We have an over-determined matrix in \(\mathbf{A}^T\), and the transpose of the pseudo-inverse of \(\mathbf{A}^T\) is the pseudo-inverse of \(\bf{A}\).

(6.32)\[\begin{split}\begin{array}{rl} \mathbf{A}_u^+ &= \left(\left(\mathbf{A}^T\right)_o^+\right)^T = \left(\left(\mathbf{A\,A}^T\right)^{-1}\,\mathbf{A} \right)^T \\ \hfill \\ &= \mathbf{A}^T\left(\left(\mathbf{A\,A}^T\right)^{-1} \right)^T = \mathbf{A}^T\left(\left(\mathbf{A\,A}^T\right)^T \right)^{-1} \\ \hfill \\ &= \mathbf{A}^T\,(\mathbf{A\,A}^T)^{-1} \end{array}\end{split}\]

As with the over-determined case, the direct matrix equation can be slow and prone to inaccuracy for large and poorly conditioned matrices, so a method based on the SVD factorization is used. Like the over-determined case, several products simplify to an identity matrix for \(\mathbf{A} = \mathbf{U\,\Sigma}\mathbf{V}^T\) in equation (6.32).

\[\mathbf{A}_u^+ = \mathbf{V\,\Sigma}^+\mathbf{U}^T\]

Here is an example of the pseudo-inverse of an under-determined matrix, which is calculated with the SVD, the matrix equation, and the pinv function.

>> A = [2 4 5; 3 8 9];
>> [U,S,V] = svd(A);
>> V*pinv(S)*U'
ans =
    1.4390   -0.7561
   -1.1707    0.6829
    0.5610   -0.2439
>> % The right-divide operator
>> A'/(A*A')
ans =
    1.4390   -0.7561
   -1.1707    0.6829
    0.5610   -0.2439
>> pinv(A)
ans =
    1.4390   -0.7561
   -1.1707    0.6829
    0.5610   -0.2439

MATLAB also has a function called lsqminnorm that finds the minimum \(l_2\)–norm solution to \(\mathbf{A}\,\bm{x} = \bm{b}\).
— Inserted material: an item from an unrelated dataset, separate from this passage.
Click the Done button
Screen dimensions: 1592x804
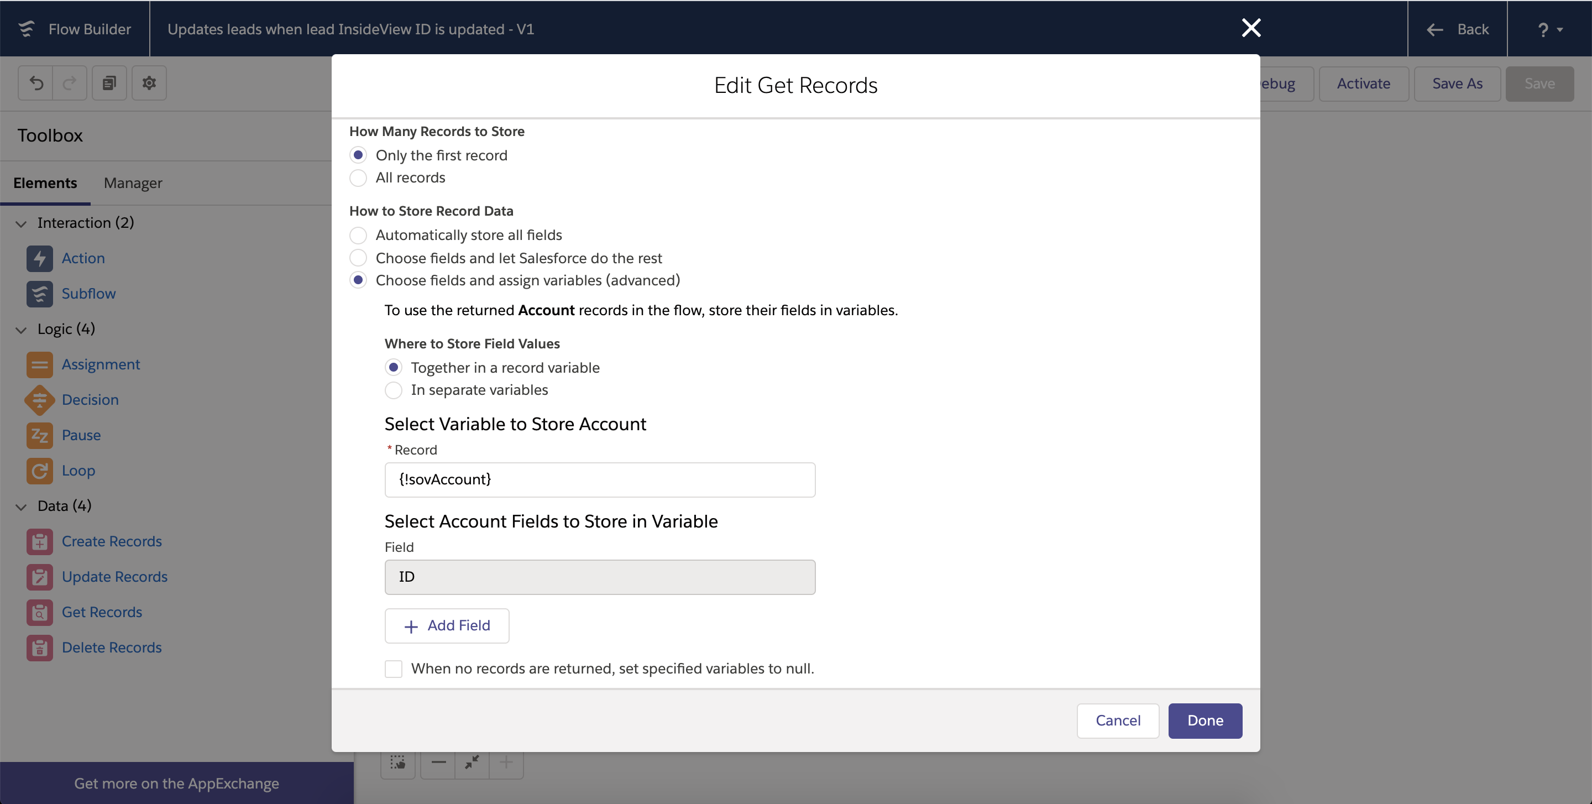click(x=1205, y=721)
>> A = [-4 9 3 12; -6 1 -5 12];
>> b = [4; 9];
>> x = lsqminnorm(A, b)
x =
   -0.2802
   -0.1625
   -0.3925
    0.4599
>> norm(x)
ans =
    0.6859

6.12.2.2. QR and Under-determined Systems

The QR decomposition is also used to find the least squares solution to under-determined systems. The solution, however, is complicated because the \(\bf{R}\) matrix is not square. So we start with the economy QR decomposition of \(\mathbf{A}^T\) rather than \(\bf{A}\). We will call the factors of \(\mathbf{A}^T\) \(\mathbf{Q}_t\) and \(\mathbf{R}_t\). The orthogonality of \(\mathbf{Q}_t\) and the triangular structure of \(\mathbf{R}_t\) again yield an efficient solution algorithm.

(6.33)\[\begin{split} \begin{aligned} &\mathbf{A}^T = \mathbf{Q}_t\, \mathbf{R}_t \\ &\mathbf{A} = \left(\mathbf{A}^T\right)^T = \left(\mathbf{Q}_t\, \mathbf{R}_t\right)^T = \mathbf{R}_t^T\,\mathbf{Q}_t^T \\ &\mathbf{A}\,\bm{x} = \mathbf{R}_t^T\,\mathbf{Q}_t^T\,\bm{x} \\ &\bm{x} = \mathbf{Q}_t\, \left(\mathbf{R}_t^T\right)^{-1}\,\bm{b} \end{aligned}\end{split}\]

>> A = [-4 9 3 12;
       -6 1 -5 12];
>> b = [4; 9];
>> [Qt, Rt] = qr(A', 0);
>> x = Qt * (Rt'\b)
x =
   -0.2802
   -0.1625
   -0.3925
    0.4599
>> norm(x)
ans =
    0.6859

In addition to minimizing the length of the \(\bm{x}\) vector, we also prefer sparse solutions (lots of zeros). Sparse solutions are especially desired in some machine learning applications. The smallest \(\bm{x}\) in terms of the \(l_1\)-norm is known to be a sparse solution. Numerical methods for finding the sparse \(l_1\)-norm based solution are discussed in CVX for Disciplined Convex Programming and Left-Divide of Under-determined Systems describes how the left-divide operator uses QR factoring to solve under-determined systems such that the solution contains at least \(n-r\) zeros.